Der Politologe Alexander Hensel hat am Göttinger Institut für Demokratieforschung den Wahlkampf der AfD untersucht. Er glaubt, der Erfolg der Rechtspopulisten könne durch den im Landkreis stark verwurzelten Pietismus begünstigt worden sein.

Rems-Murr-Kreis - Am Göttinger Institut für Demokratieforschung hat der Politikwissenschaftler Alexander Hensel (33), den AfD-Wahlkampf untersucht. Er hat Anhaltspunkte dafür gefunden, warum die Rechtspopulisten gerade im Rems-Murr-Kreis so viele Stimmen bekommen haben.
Wie lässt sich der Erfolg der AfD in Baden-Württemberg erklären?

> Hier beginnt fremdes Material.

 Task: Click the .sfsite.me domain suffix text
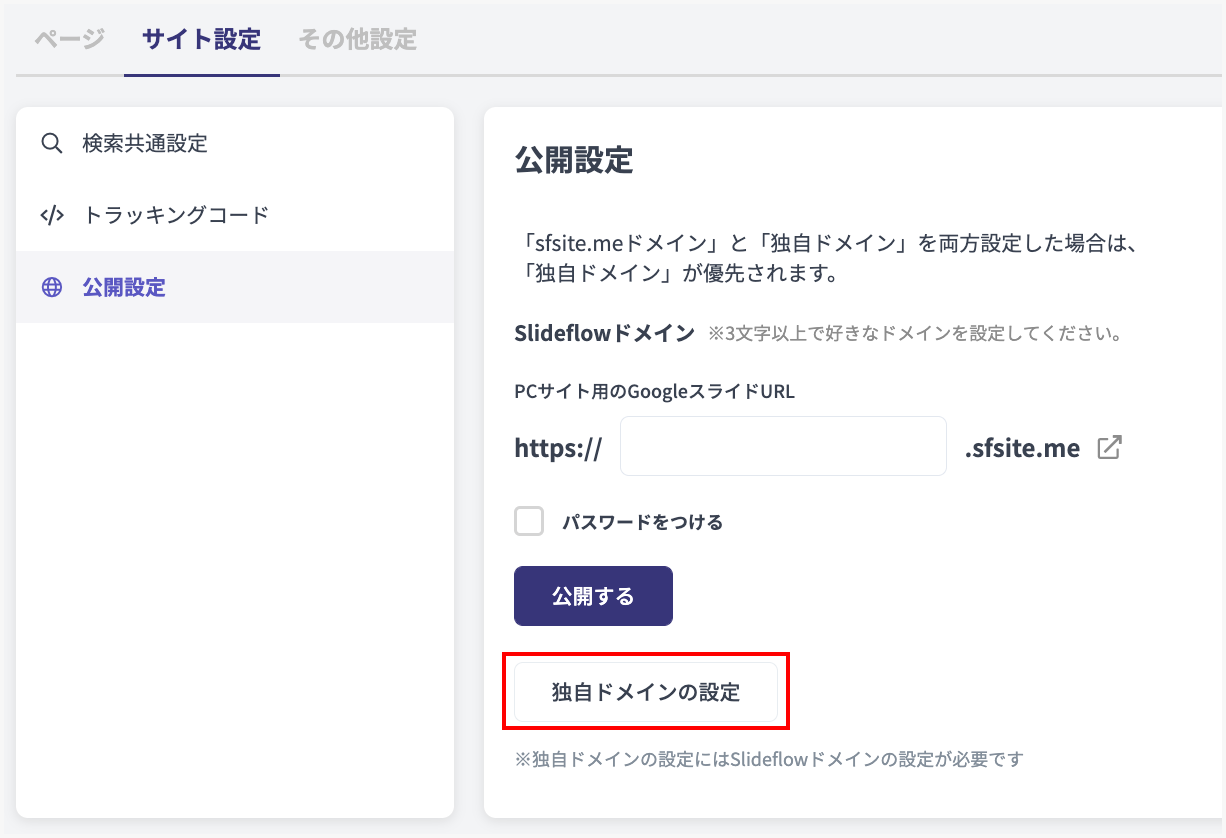pyautogui.click(x=1022, y=448)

Der Ausgang der jüngsten Landtagswahlen im Südwesten ist erstaunlich. Neben dem historischen Wahlerfolg der Grünen gilt dies vor allem für die AfD, die in Baden-Württemberg mit 15,1 Prozent das zweithöchste Landtagswahlergebnis in ihrer Parteigeschichte eingefahren hat. Ihre Wähler kamen dabei vor allem aus dem Lager der enttäuschten Nichtwähler. Viele Stimmen hat die AfD aber auch von CDU, SPD und Kleinstparteien eingesammelt.
Dies erinnert an die Wahlerfolge der Republikaner in den 1990er Jahren. Gibt es hier Gemeinsamkeiten mit der AfD?
Wie die Republikaner damals hat die AfD als rechtspopulistische Alternative von der Unzufriedenheit vieler Bürger mit der Asylpolitik der Bundesregierung profitiert. Auch ähneln sich die regionalen Wählerhochburgen. Die der Republikaner lagen damals vor allem im Nordschwarzwald und im nordwürttembergischen Kernland rund um Stuttgart, also vielfach in Gegenden, die hart vom wirtschaftlichen Strukturwandel betroffen waren. Hier zeichnen sich auch heute überdurchschnittlich hohe AfD-Ergebnisse ab, etwa in Calw, im Enzkreis und vor allem in Pforzheim, wo die AfD eines der beiden Direktmandate holen konnte.
Welche Erklärung gibt es für den großen AfD-Erfolg im Wahlkreis Backnang?
Hier haben die SPD und CDU hohe Verluste hinnehmen müssen. In Spiegelberg hat letztere gegenüber 2011 ganze 16,2 Prozent verloren. Auch die Linke und Kleinstparteien wie NPD oder die Republikaner haben im Wahlkreis überdurchschnittlich verloren. Diese Wähler werden in großen Teilen zur AfD gewechselt sein. Zudem könnte auch die Regionalkultur eine Rolle gespielt haben, die Region Backnang ist eine Hochburg des protestantischen Pietismus, der dort historisch tief verwurzelt ist. Die durch eine rigorose Bibel-Auslegung begründeten rigiden Moralvorstellung überschneiden sich durchaus mit gesellschaftspolitischen Forderungen der AfD.